それそのものになり切るということ。それはよい。では、現代に特有な関係性の貧しさにはどう対処していったらよいのか。
あまりにも関係性が貧しいことからは逃げるしかないんじゃないのか。どうなのだろう。

スーパー。

昼寝。

ミスタードーナツ イオンモール扶桑ショップ。エンゼルクリーム+ブレンドコーヒー407円。『武満徹著作集1』を読み始める。収録されている「音、沈黙と測りあえるほどに」は1971年刊。武満さんの文章は、読んでいて不思議な感じがする。いま現在流通している文章は、言葉の意味が過不足なく使われている。明晰といってもいいかも知れない。
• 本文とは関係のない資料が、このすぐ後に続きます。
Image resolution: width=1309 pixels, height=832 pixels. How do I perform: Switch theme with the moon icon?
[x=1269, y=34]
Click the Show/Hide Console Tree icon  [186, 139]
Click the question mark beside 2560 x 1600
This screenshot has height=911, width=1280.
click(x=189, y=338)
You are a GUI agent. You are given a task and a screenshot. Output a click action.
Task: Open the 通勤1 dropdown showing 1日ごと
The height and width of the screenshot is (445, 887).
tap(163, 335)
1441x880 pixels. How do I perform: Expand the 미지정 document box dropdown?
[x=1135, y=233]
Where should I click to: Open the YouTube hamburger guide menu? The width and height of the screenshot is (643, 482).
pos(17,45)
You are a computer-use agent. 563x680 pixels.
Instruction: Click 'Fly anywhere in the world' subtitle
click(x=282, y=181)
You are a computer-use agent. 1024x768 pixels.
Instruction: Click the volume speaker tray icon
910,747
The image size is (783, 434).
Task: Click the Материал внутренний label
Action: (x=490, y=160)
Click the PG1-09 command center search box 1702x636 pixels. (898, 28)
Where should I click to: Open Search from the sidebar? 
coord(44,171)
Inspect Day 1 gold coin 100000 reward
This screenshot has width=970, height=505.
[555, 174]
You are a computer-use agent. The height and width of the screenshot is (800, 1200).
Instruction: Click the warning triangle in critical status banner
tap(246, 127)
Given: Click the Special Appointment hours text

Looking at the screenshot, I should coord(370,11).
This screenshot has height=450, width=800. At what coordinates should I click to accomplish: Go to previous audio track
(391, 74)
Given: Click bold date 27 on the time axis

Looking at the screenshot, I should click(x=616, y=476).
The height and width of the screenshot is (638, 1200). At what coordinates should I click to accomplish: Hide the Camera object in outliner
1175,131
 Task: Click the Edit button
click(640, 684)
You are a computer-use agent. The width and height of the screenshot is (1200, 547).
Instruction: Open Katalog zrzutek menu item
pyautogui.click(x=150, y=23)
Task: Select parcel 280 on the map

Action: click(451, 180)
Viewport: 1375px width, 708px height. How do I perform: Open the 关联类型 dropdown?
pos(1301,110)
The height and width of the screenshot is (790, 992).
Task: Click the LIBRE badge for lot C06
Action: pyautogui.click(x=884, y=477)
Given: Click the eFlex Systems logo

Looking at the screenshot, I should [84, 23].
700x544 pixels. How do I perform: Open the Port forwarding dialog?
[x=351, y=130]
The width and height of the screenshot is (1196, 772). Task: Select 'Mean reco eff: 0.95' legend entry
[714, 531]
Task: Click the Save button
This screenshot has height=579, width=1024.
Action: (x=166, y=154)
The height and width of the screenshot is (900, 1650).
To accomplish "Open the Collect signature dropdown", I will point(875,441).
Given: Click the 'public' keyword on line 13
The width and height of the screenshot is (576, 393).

武満さんの文章は、「詩的」といってもいいかも知れない。何をいっているのか、すぐには意味がとれない文章が多い。「曖昧」ということになるのかも知れない。あるいは「難解」。難解な文章は、いまでは無意味であるとされることが多い。難解とは、空疎・空虚であるか、あるいは過剰であるのか。そのいずれかであるかは、客観的には確定されない。武満さんの文章がそのどちらであるかもまた、同じく客観的には確定されない。わたしはこれらの文章を熱心に追った。本書所収の武満さんの文章にも、まさに同じことをいっているようなそれがある。意味が過剰である言葉は、「どもり」であると。そして、その「どもり」に武満さんは積極的に価値を見出している。音楽でも、同じことであると。
 結局、明晰である文章しかない現在には、難解なものは存在しないも同然なのだ。例えば「恋愛」すらも、明晰に語られる時代であるかも知れない。養老先生の仰っていたとおり、いまやすべてが意味づけされようとしていて、意味をもたないものは存在しないように一般に思われている。世界は「詩」とともに存在を始めたことが、忘れられている。もはや、詩人も存在しないも同然である。すべては明晰に意味づけ可能であるのだから。
 つまりは、世界は既にすべて確定的に分節化されており、既存の概念の組み合わせですべてが語り尽くされるという信仰が広く流布しているのだ。まさに、秀才たちの時代である。息苦しい筈だ。

武満徹著作集〈1〉

武満徹著作集〈1〉

岡本太郎の言ったような意味で、べらぼうなものが、ない。驚きが、ない。矛盾が肯定されない。わたしは貧しく、苦しい。

夜。
鷲田清一メルロ=ポンティ』読了。

メルロ=ポンティ 可逆性 (講談社学術文庫)

メルロ=ポンティ 可逆性 (講談社学術文庫)

鎧のように言葉で堅く守られた(西洋的)自我。それが鎧の一部を壊して臆病にも外へ顔を出し、外の世界を一瞥したあと、鎧の裂開した部分を急いで、以前よりも精緻にまた言葉で塞いでみせる。それが「哲学」というものである。
鎧の内部が「わたし」、外部が「自然」というわけである。また外部は、「無意識」という角度から眺められることもある。いや、あったというべきか。また、それは「狂気」*1と呼ばれることもある。あるいは、内部は「文明」、外部は「野蛮」であるとも。

*1:これは、「心の病」とでもとりあえず言っておくものと同じものではない。非理性のことを西洋では「狂気」と呼んできたのだ。